● **TASK STATEMENT**
Beginning with the line in which "Screen dimensions: 370x591" appears, transcribe each line word for word until the records end. Do not include pictures.

● **TASK DATA**

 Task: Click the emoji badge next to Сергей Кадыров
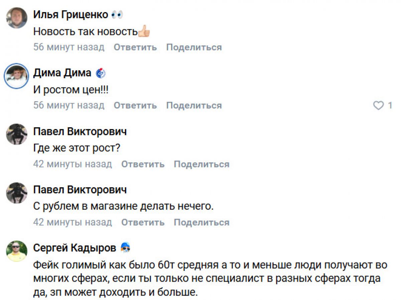click(x=125, y=248)
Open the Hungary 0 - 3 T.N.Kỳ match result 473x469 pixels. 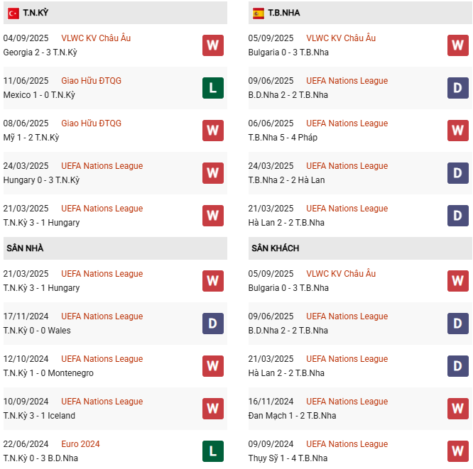pyautogui.click(x=41, y=180)
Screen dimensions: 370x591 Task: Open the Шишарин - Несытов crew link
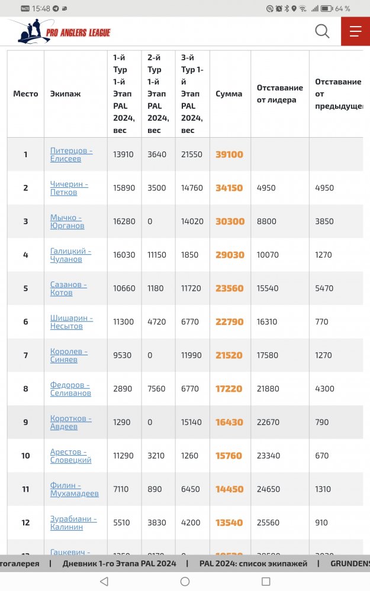coord(71,322)
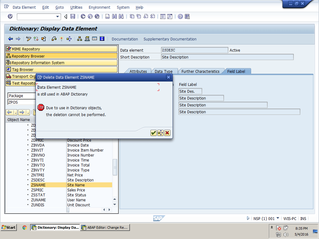Screen dimensions: 319x239
Task: Click the object list scroll down arrow
Action: (115, 204)
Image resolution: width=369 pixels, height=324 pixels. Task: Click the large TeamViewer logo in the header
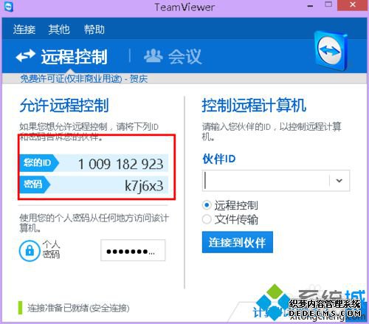[x=331, y=51]
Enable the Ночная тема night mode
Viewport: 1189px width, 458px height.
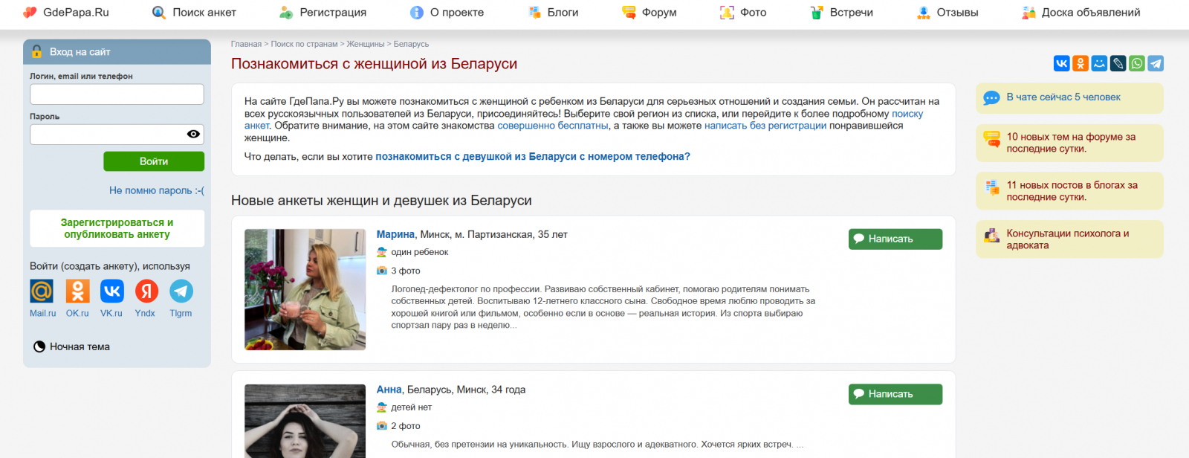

● **TASK RESPONSE**
Screen dimensions: 370x591 Task: Open the Шишарин - Несытов crew link
coord(71,322)
Screen dimensions: 319x239
Task: Click the object list scroll down arrow
Action: (115, 204)
Image resolution: width=369 pixels, height=324 pixels. Task: Click the large TeamViewer logo in the header
[x=331, y=51]
Enable the Ночная тема night mode
Viewport: 1189px width, 458px height.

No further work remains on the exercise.